Childhood maltreatment was significantly associated with depression relapse during follow-up (odds ratio [OR], 1.035; 95% confidence interval [CI], 1.001 – 1.070; P = .045), the investigators report.
Brain imaging results showed that both childhood maltreatment and future depression relapse were associated with reduced cortical surface area (OR, 0.996; 95% CI, 0.994 – 0.999; P = .001), primarily in the right insula at baseline.
Insular surface area mediated the relationship between childhood maltreatment and future depression relapse. There were no associations between hippocampal volume, maltreatment, and depression relapse.
"Given the impact of the insular cortex on brain functions such as emotional awareness, it's possible that the changes we saw make patients less responsive to conventional treatments," said Opel.
"Future translational and clinical research might consider how individual and neurobiologically informed risk profiles can be used to provide more specialized/custom-tailored treatment options for depressed patients," he added.
Strengths of the study include the large number of participants and the careful assessment of depression relapse over time. A potential limitation is the retrospective assessment of childhood maltreatment, which could be subject to recall bias.
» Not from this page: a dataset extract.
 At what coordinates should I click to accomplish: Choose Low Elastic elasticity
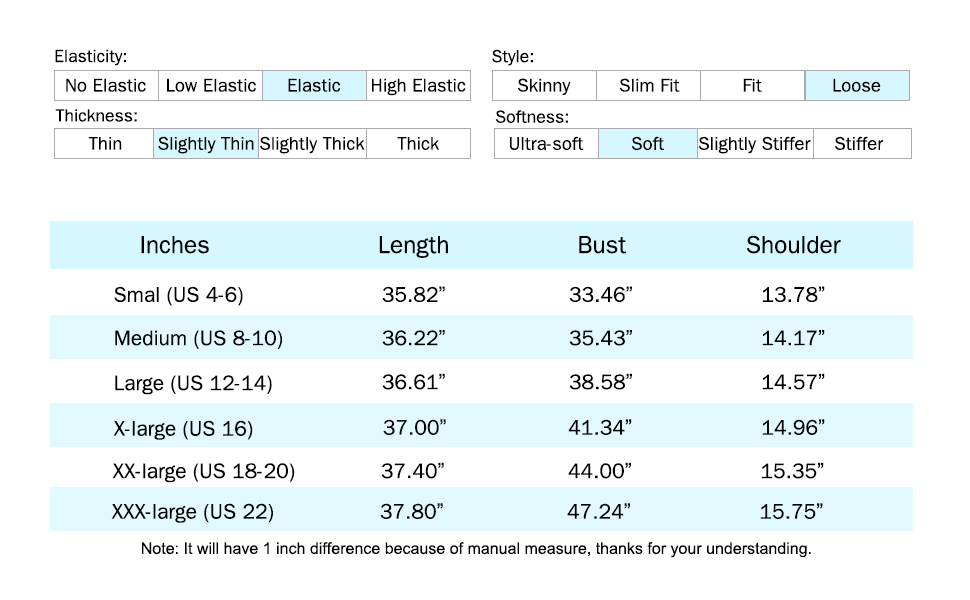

In a linked commentary, Lianne Schmaal, PhD, from the Center for Youth Mental Health at the University of Melbourne, Australia, notes that the findings may suggest that "early life stress results in so-called limbic scars in the form of alterations in cortical surface area, which in turn increase the risk for unfavorable clinical outcomes in major depression.
"A key remaining question is whether, in the sample investigated in the study by Opel and colleagues, the observed reduction in insular surface area reflects a stable trait or normalizes over time with remission of depression, since in their previous study the researchers only reported how longitudinal changes in cortical thickness — but not surface area — fluctuate with depression relapse," Schmaal writes.
This study, she adds, is "an important contribution to our knowledge of mechanisms that confer risk for depression relapse. A better understanding of these mechanisms is crucial to develop or improve risk-adapted interventions for people susceptible to a worse long-term clinical outcome."
The study was funded by the German Research Foundation, the Interdisciplinary Center for Clinical Research, and the Deanery of the Medical Faculty of the University of Munster. The authors and Schmaal have disclosed no relevant financial relationships.